Converting CAD Polylines to GeoJSON: Production-Ready Python Pipeline

Converting CAD polylines to GeoJSON requires extracting vertex arrays from DXF/DWG entities, normalizing coordinate precision, and serializing them into RFC 7946-compliant FeatureCollection objects. The most reliable Python stack combines ezdxf for low-level DXF parsing, shapely for topology validation, and geopandas for CRS transformation and export. For proprietary DWG inputs, pre-convert to DXF using the ODA File Converter or GDAL’s DXF driver before execution. This pipeline bypasses vendor lock-in while preserving spatial integrity across AEC interoperability workflows.

Architecture & Format Constraints

CAD formats store geometry as parametric entities rather than explicit coordinate arrays. LWPOLYLINE (lightweight) stores vertices as flat (x, y) tuples with optional elevation flags, while legacy POLYLINE entities maintain explicit 3D vertex objects. Both require explicit closure detection (flags & 1) to distinguish between open linework and area boundaries.

When scaling this workflow into broader Geometry Mesh Conversion pipelines, maintain strict separation between parsing, validation, and serialization stages. This modular approach prevents memory bloat and enables targeted error recovery when processing multi-megabyte survey exports or BIM-derived site plans.

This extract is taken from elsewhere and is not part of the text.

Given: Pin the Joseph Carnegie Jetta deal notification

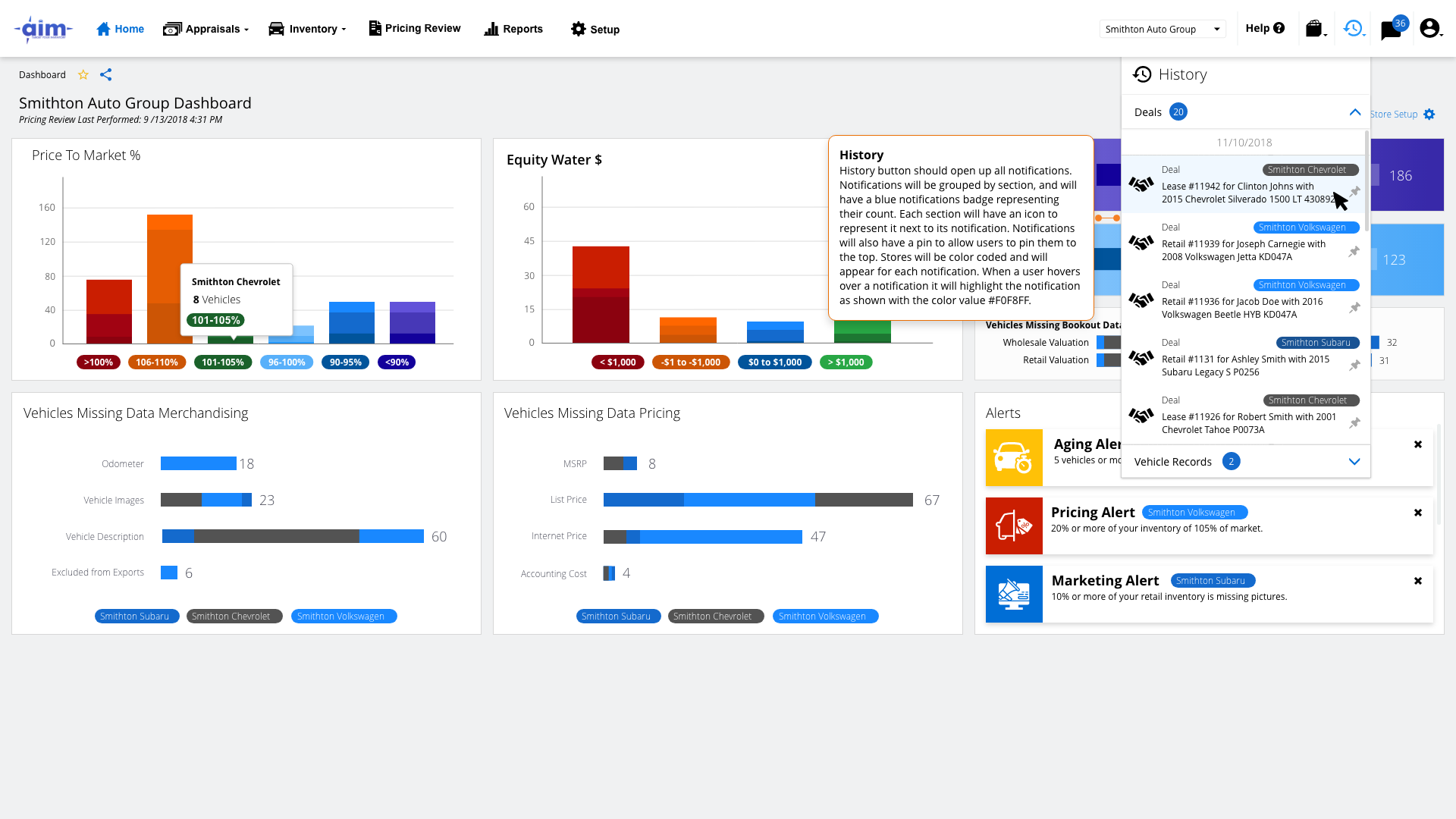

Core Pipeline Implementation

The foundation of any reliable Python Parsing & Geometry Extraction routine must handle mixed entity types, repair self-intersections, and enforce WGS84 ordering before export. The script below implements a production-grade extraction loop:

import ezdxf
import geopandas as gpd
from shapely.geometry import LineString, Polygon
from shapely.validation import make_valid
import sys

def cad_polylines_to_geojson(
    dxf_path: str,
    output_path: str,
    source_crs: str,
    target_crs: str = "EPSG:4326"
) -> None:
    """Extract CAD polylines, transform CRS, and export as valid GeoJSON."""
    try:
        doc = ezdxf.readfile(dxf_path)
    except Exception as e:
        raise RuntimeError(f"DXF parse failed: {e}") from e

    msp = doc.modelspace()
    geometries = []
    properties = []

    for entity in msp:
        if entity.dxftype() not in ("LWPOLYLINE", "POLYLINE"):
            continue

        try:
            # Extract vertices safely
            if entity.dxftype() == "LWPOLYLINE":
                pts = entity.get_points()
                points = [(p[0], p[1], p[2] if len(p) > 2 else 0.0) for p in pts]
            else:
                points = [(v.dxf.location.x, v.dxf.location.y, v.dxf.location.z) 
                          for v in entity.vertices]

            if len(points) < 2:
                continue

            # Determine closure state
            is_closed = bool(entity.dxf.get("flags", 0) & 1)

            if is_closed and len(points) >= 3:
                geom = Polygon(points)
            else:
                geom = LineString(points)

            # Repair topology
            if not geom.is_valid:
                geom = make_valid(geom)

            geometries.append(geom)
            properties.append({
                "layer": entity.dxf.layer,
                "cad_type": entity.dxftype(),
                "closed": is_closed,
                "handle": entity.dxf.handle,
                "vertex_count": len(points)
            })
        except Exception as e:
            print(f"Warning: Skipping {entity.dxf.handle}: {e}", file=sys.stderr)

    if not geometries:
        raise ValueError("No valid polylines extracted from DXF.")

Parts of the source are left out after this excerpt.